Digital Identity & Financial Inclusion
More than a billion of world population doesn’t have an official identity. However, they do need it for essential survival items such as banking and medical services. A digital identity on the blockchain is a way to help them build an existence. In addition, about 2 billion people are unbanked. In addition to the lack of an identity, this is often because these people have no money to start a bank account, or because they do not trust the system and live far from institutions. An example of how a blockchain initiative helps those people is Coins.ph. Coins.ph makes it possible to send remittances to the Philippines without paying excessive transaction costs. People convert their money into Bitcoin and send it to the Philippines, so that it can be withdrawn there as physical money. The beauty of this example is that the Philippines is still using traditional financial service providers this way, while making the process smoother.
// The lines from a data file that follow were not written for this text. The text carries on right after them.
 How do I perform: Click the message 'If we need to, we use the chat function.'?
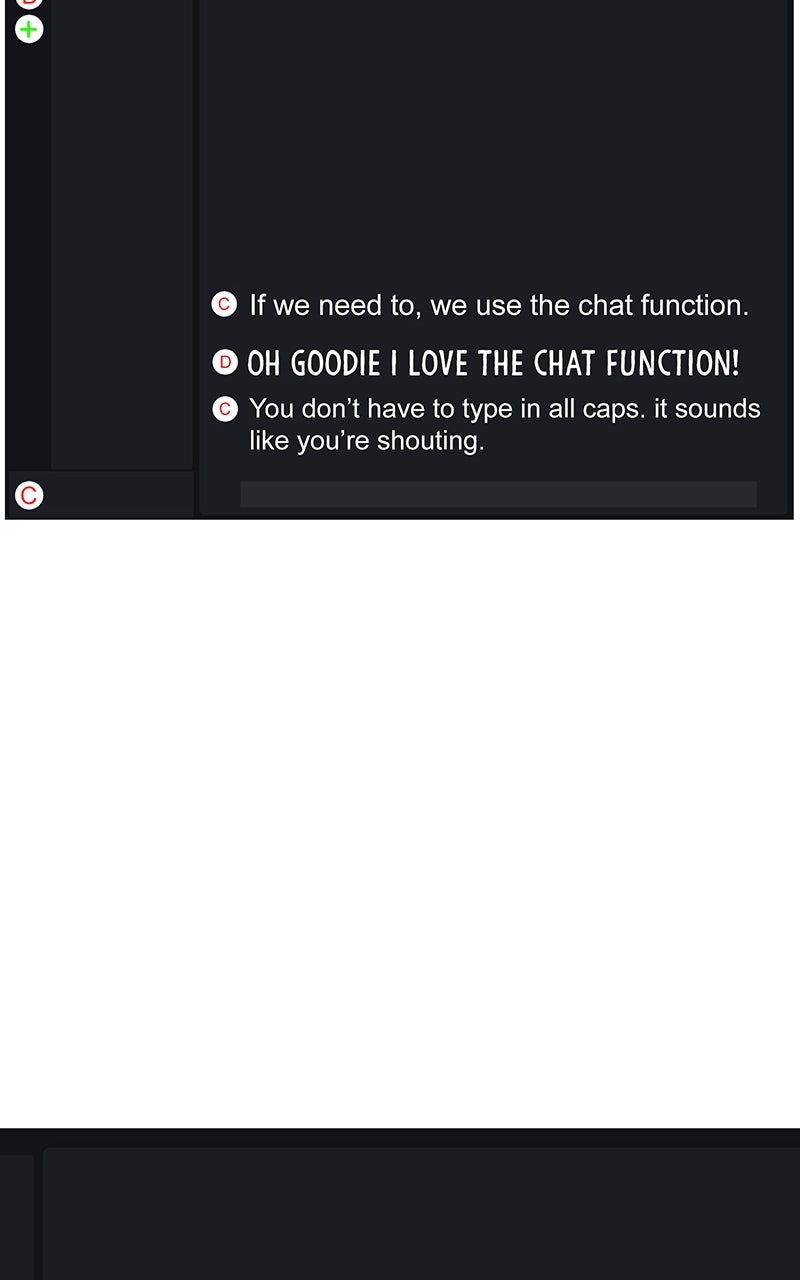click(498, 305)
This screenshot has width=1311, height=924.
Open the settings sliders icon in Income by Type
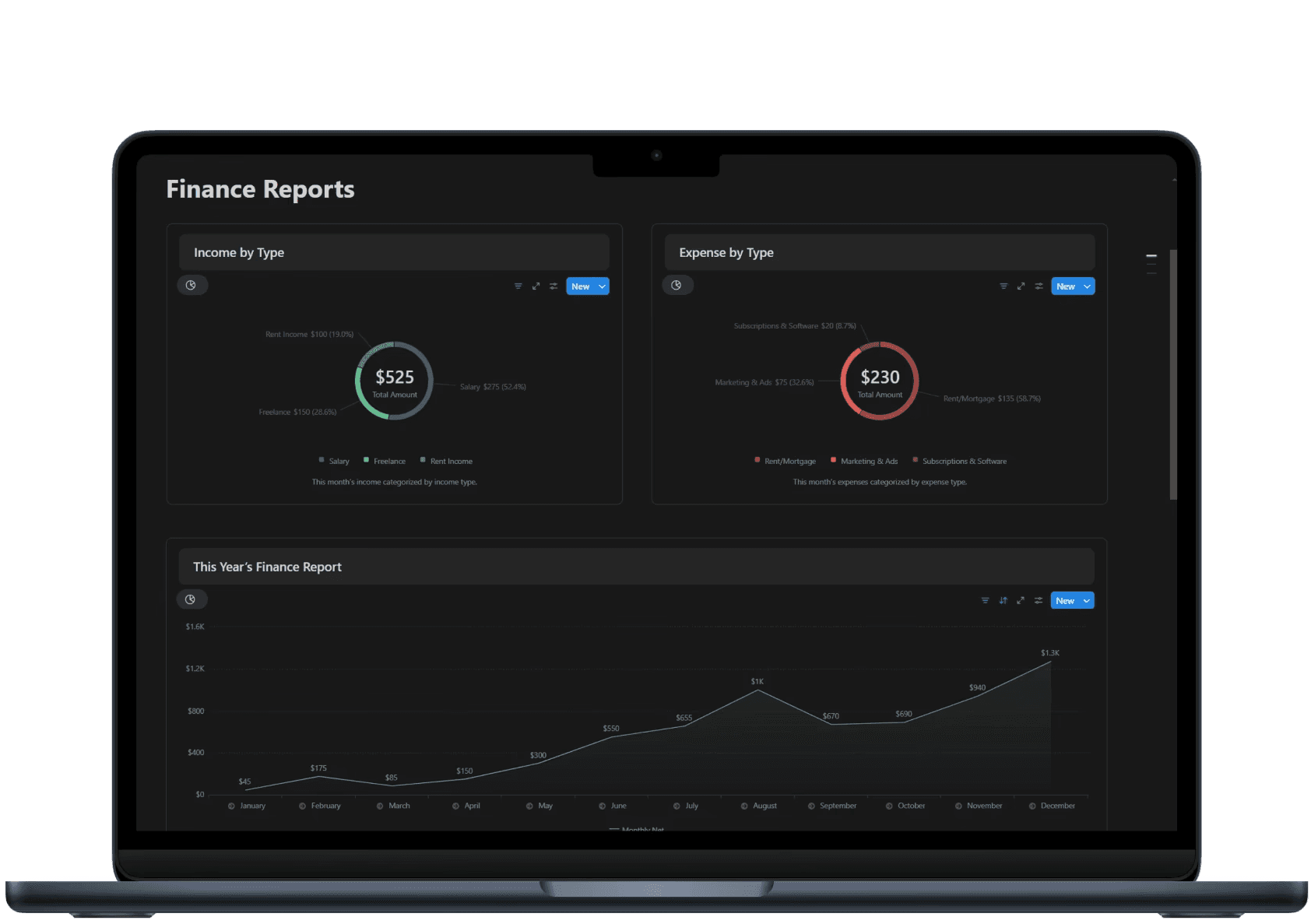click(x=554, y=286)
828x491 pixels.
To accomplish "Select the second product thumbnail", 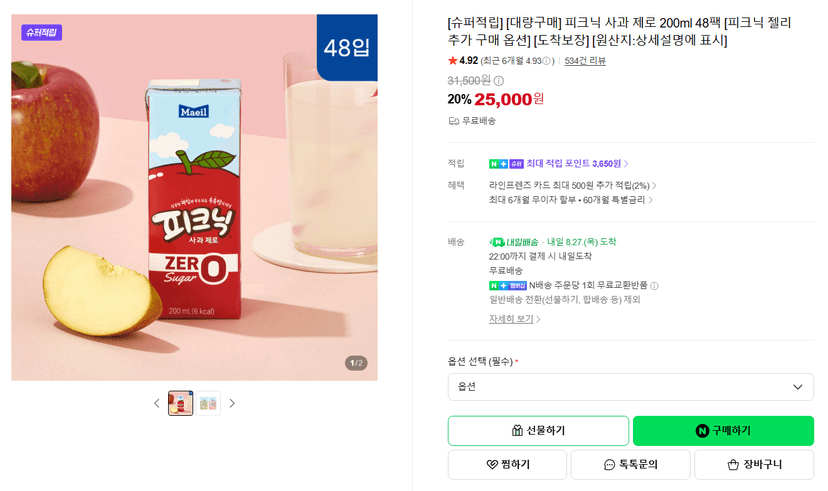I will click(208, 403).
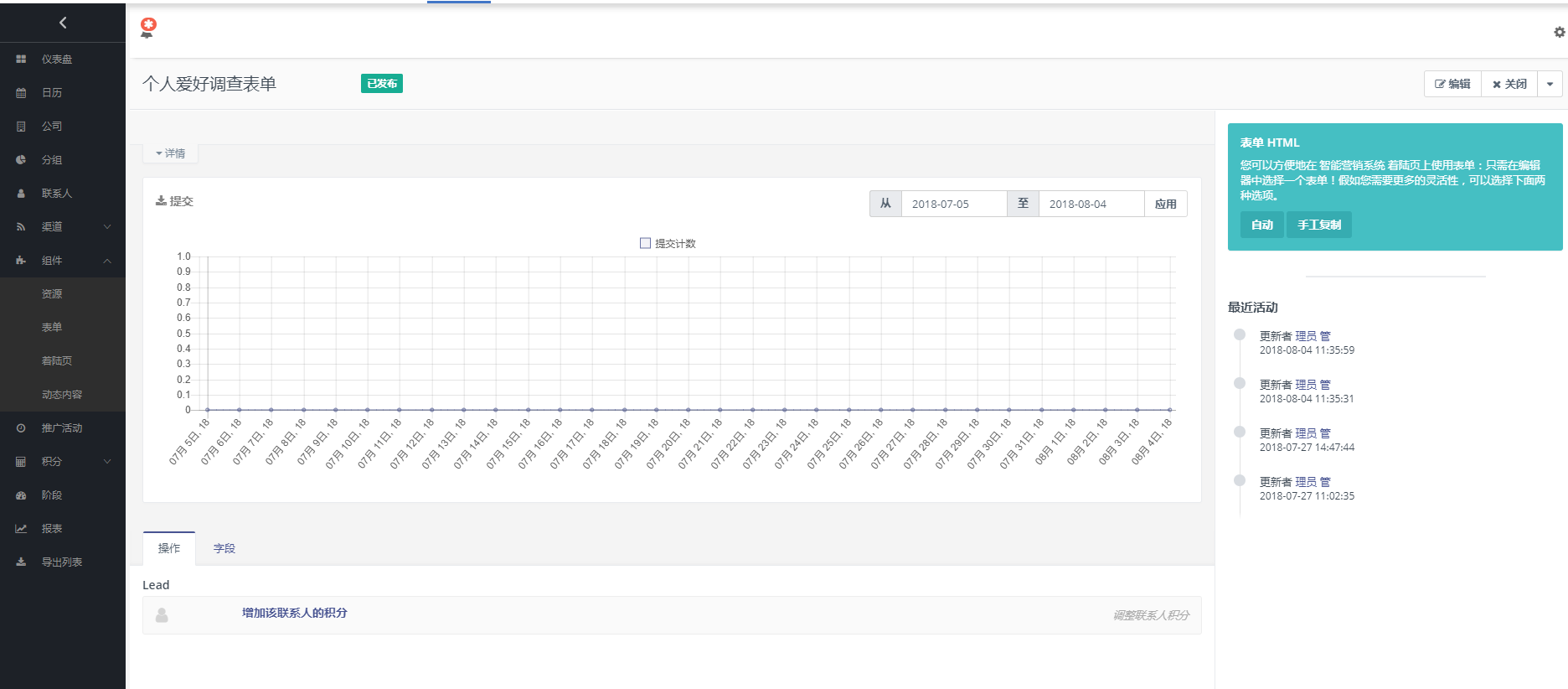1568x689 pixels.
Task: Open contacts (联系人) via the person icon
Action: [x=21, y=194]
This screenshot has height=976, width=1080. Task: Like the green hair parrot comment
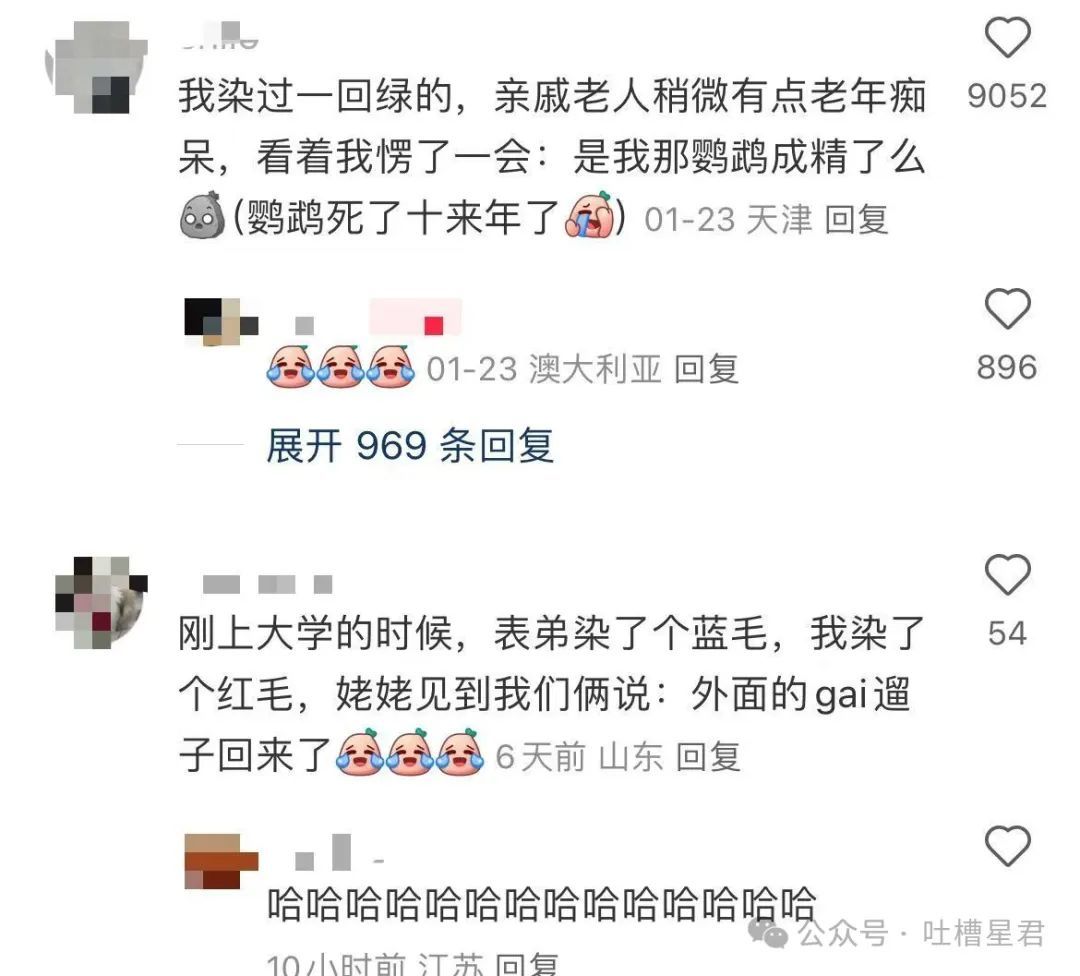pos(1008,37)

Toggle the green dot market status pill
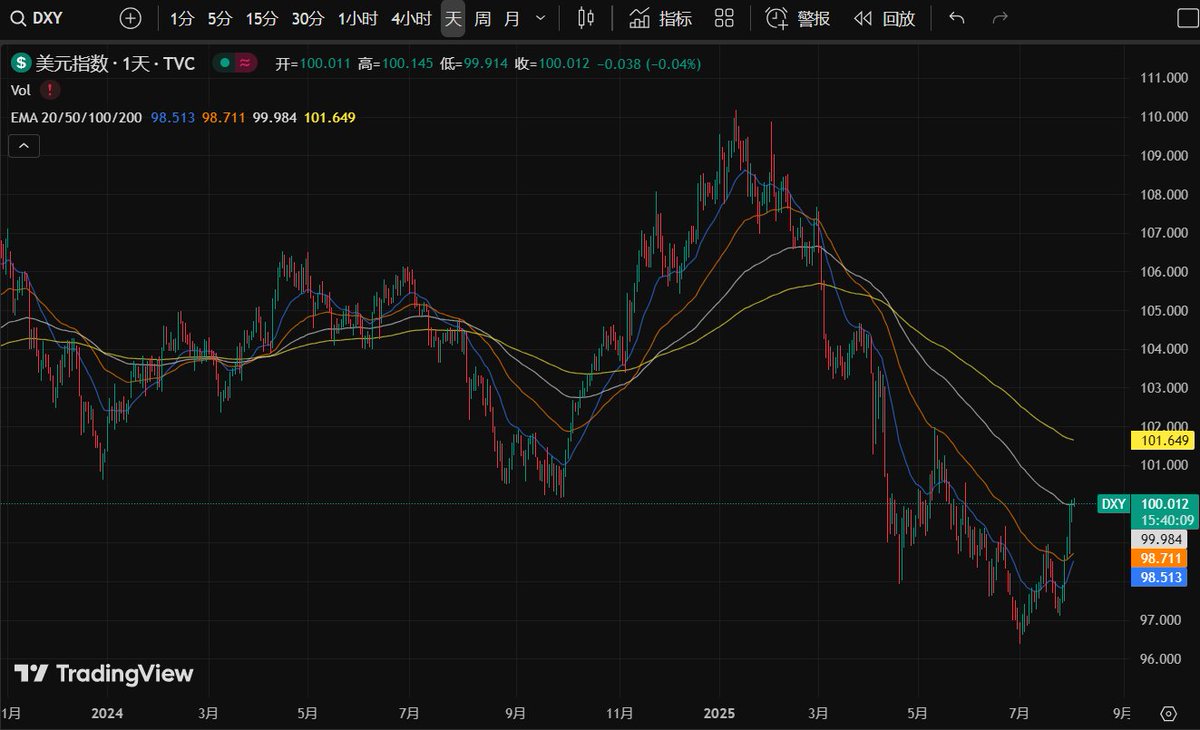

More than five million customers have already been helped this way around the world.
Helping Refugees Transact and Check-in
Hundreds of thousands of refugees from Syria are helped through the World Food Program with ‘Building Blocks’ – Blockchain for Zero Hunger. This program ensures that more than 100,000 Syrian refugees are given an identity on the blockchain. In this way, refugees can make payments that are registered. Thus, no fraudulent transactions can be carried out, refugees are better protected against theft. Data can also be easily loaded when essential services are needed in hospitals, for example, and the sale and purchase of goods can be tracked without data being manipulated.
The initiatives are not only humanitarian. The environment is also being worked on through the blockchain. For example, there are projects that use blockchain to keep the waters clean. Seas and rivers are kept clean from waste such as plastic. In addition, blockchains are committed to reducing the emission of harmful substances. The European Council for an Efficient Economy (ECEEE) paper highlights how blockchains enable tracking and discouraging behaviors that are destructive to our environment. An example is the energy sector. For example, peer to peer trading in energy via dedicated platforms can ensure that people know exactly where energy comes from. It is all registered on the blockchain, which makes it easy to find out whether the purchased energy is renewable and therefore environmentally friendly.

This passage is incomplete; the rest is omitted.